*SUPPLIED TEXT*.
━━━━

# Chattooga co.



## superman1275 (Oct 22, 2014)

Anybody having any luck in Chattooga co? I killed 2 does with my bow, and killed a 5 pt with my muzzleloader. Been seeing a lot of deer movement. Acorns are ridiculous this year on all my properties. The buck I killed was already stinking and hocks were jet black. Seen more rubs and scrapes so far this year than we had all of last year. Looking forward to the rest of the year! Good luck fellas!


----------



## Matthew Cabe (Oct 25, 2014)

Super man I just got it all together. Adam bagged a stud


----------



## superman1275 (Oct 27, 2014)

*chattooga co stud*

My brother killed a chattooga co stud that we had on trail camera. 17 1/2" wide 25" neck 151 lbs field dressed


----------



## Gabooner (Oct 27, 2014)

Congrats to your brother!!!  That indeed is a Chattoooga County stud.


----------



## huntfishwork (Oct 27, 2014)

Congrats to your brother. Good looking buck!


----------



## superman1275 (Oct 27, 2014)

Couple more pics...


----------



## Huntfish53 (Oct 28, 2014)

Stud


----------



## cliffdweller (Oct 28, 2014)

wow!! bruiser.  I love chattooga co bucks.  That is a dandy -- congrats to the skilled hunter!!


----------



## The Hunter (Nov 5, 2014)

Anybody seen any chasing in chattooga? Just now starting to see some little ones chasing


----------



## superman1275 (Nov 7, 2014)

Been seeing young bucks chasing for 2 weeks just waiting on the big boys to get in the groove


----------



## tonyrittenhouse (Nov 8, 2014)

*chattoga buck*

I killed this deer Friday nov. 7 th 10:40 a.m. he came walking through the woods grunting every step he was taking . Not a real big rack 15" wide 8 point but a huge body. I think he was a old deer and his rack was on the decline. I did not have any scales but I weigh 350 so you can judge his size by me.


----------



## superman1275 (Nov 9, 2014)

Good deer Tony, did you kill it at your lease?


----------



## tonyrittenhouse (Nov 9, 2014)

Yes, came from my lease. Going back in the morning to try for one bigger.


----------



## Torre87 (Nov 11, 2014)

*chattooga county bucks.*

I have 100 acres that I hunt in Chattooga county and have yet to see any running at all. The does are all still in groups and the bucks seem to very inactive. Anyone else have this going on? I wonder when they will be running around like crazy.


----------



## tonyrittenhouse (Nov 11, 2014)

*rut*

The buck I killed was grunting every step he took walking through the woods. A week ago I had a buck chase a doe by me so fast that I could not even get my gun up he chased her completely out of sight. That is actually the only chasing I have seen but I have been getting a lot of trail cam pic's of random bucks just walking through the woods all times of the day. The buck I killed smelled really bad his legs were very black and like I said he was grunting every step I did not see a doe but he may have been trailing one.


----------



## rutman (Nov 11, 2014)

━━━━

*DATA*.

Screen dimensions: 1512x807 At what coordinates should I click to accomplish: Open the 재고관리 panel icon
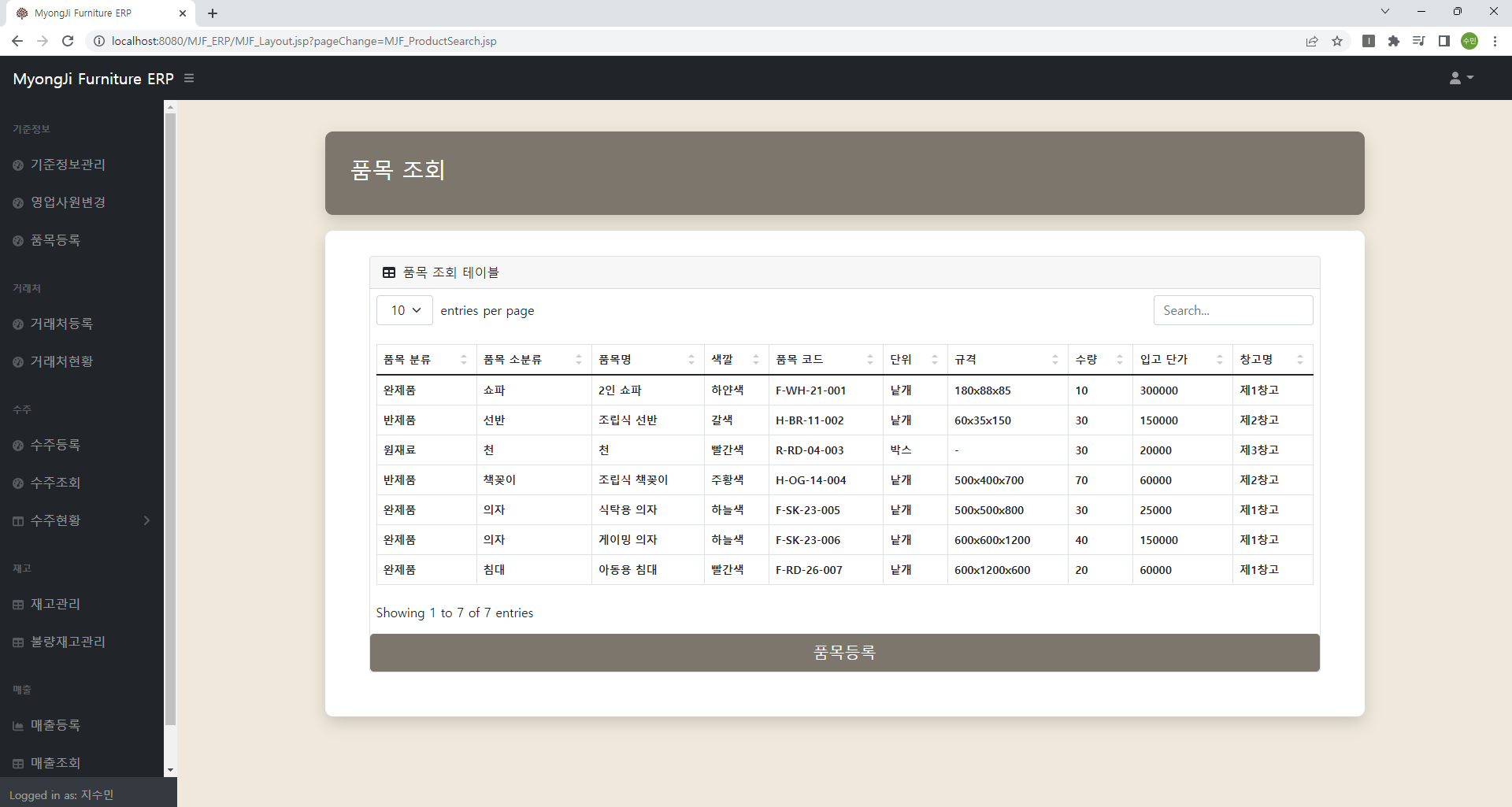click(17, 604)
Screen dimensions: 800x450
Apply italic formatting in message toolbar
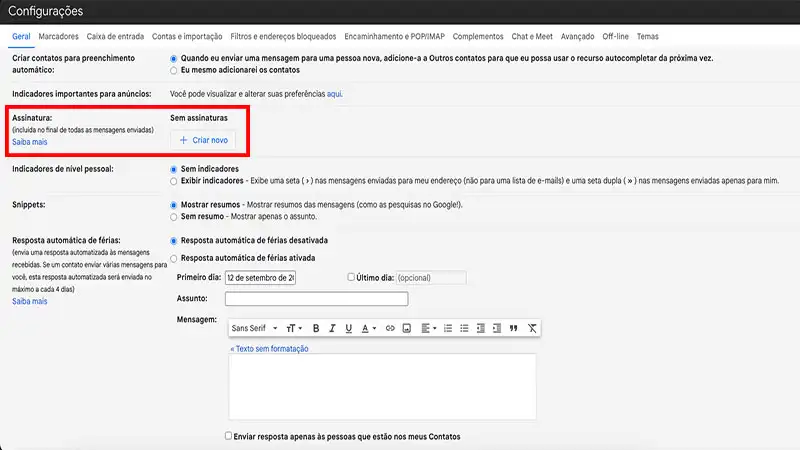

━━━━

*EXERCISES*.
a. In the Chattooga County hunting thread, rewrite the passage from "# Chattooga co." up to and including "Good luck fellas!", changing "muzzleloader" to "rifle".
b. In the Chattooga County hunting thread, how much did the buck killed by superman1275's brother weigh field dressed?
c. Continue the Chattooga County hunting thread from its final line.

*OUTPUTS FOR THE TASKS*.
a.
# Chattooga co.



## superman1275 (Oct 22, 2014)

Anybody having any luck in Chattooga co? I killed 2 does with my bow, and killed a 5 pt with my rifle. Been seeing a lot of deer movement. Acorns are ridiculous this year on all my properties. The buck I killed was already stinking and hocks were jet black. Seen more rubs and scrapes so far this year than we had all of last year. Looking forward to the rest of the year! Good luck fellas!

b. 151 lbs

c.
Torre87 said:


> I have 100 acres that I hunt in Chattooga county and have yet to see any running at all. The does are all still in groups and the bucks seem to very inactive. Anyone else have this going on? I wonder when they will be running around like crazy.


All depends on what part of the county you're in. Some areas rut in early Nov...others may not be until December


----------



## tonyrittenhouse (Nov 12, 2014)

*Rut*

It usually happens late Dec. or even in Jan. after deer season on our lease. But, for some reason it is happening really early this year.


----------



## The Hunter (Nov 12, 2014)

I'm hoping with this big front coming threw they will be on their feet and chasing


----------



## Gabooner (Nov 13, 2014)

December has been the best time for the bigger bucks to rut at our lease in Chattooga County, but with this cold weather coming in over the next week or so, they may get up chasing earlier.


----------



## Gabooner (Nov 13, 2014)

Congrats Tony on a nice buck.


----------



## Torre87 (Nov 13, 2014)

The Hunter said:


> I'm hoping with this big front coming threw they will be on their feet and chasing



This is exactly what I thinking. I know the more and more the wind blows outside the happier I get.


----------



## 93f150 (Nov 14, 2014)

*Good one*

I shot this chattooga county deer sun nov 9
He and another buck were chasing a doe right before dark,
He field dressed 130#


----------



## 93f150 (Nov 14, 2014)

*More pics*

More pics


----------



## Bushhog Bob (Nov 14, 2014)

Congratulations on a nice buck.  Was the other buck larger or smaller and were they together?


----------



## 93f150 (Nov 14, 2014)

Smaller and yes they were together


----------



## JDBrown (Nov 17, 2014)

We have had one killed on our lease so far this season, and couple more seen. I have not seen one myself, but I work all the time. Im off this week and after I take care of some stuff, I am going to spend as much time up there as I can. Looks like some of y'all are having a good season!


----------



## superman1275 (Nov 22, 2014)

Killed #3 doe 2 weeks ago, now waiting on big boy. Woods were dead this morning for me. Seen a doe. Heard just a couple shots. Hopefully it'll get good this week.


----------



## tonyrittenhouse (Nov 22, 2014)

*Rut*

Sitting in stand this evening, I heard a lot of noise coming through the woods about an hour before dark. A doe come running under me with a spike right on her butt, followed by at least 5 or 8 other bucks running wide open. The best I could tell they all looked like young basket rack bucks. They ran completely out of hearing distance then about 5 minutes later they came back still running the same single doe. I have never seen anything like it just wish there had been a big buck with them. Still it was a very exciting hunt.


----------



## Gabooner (Nov 24, 2014)

My son got this 8 pointer saturday morning.  The buck came into him chasing a doe. This is his biggest buck to date and he was thrilled, as was I.


----------



## Gabooner (Dec 2, 2014)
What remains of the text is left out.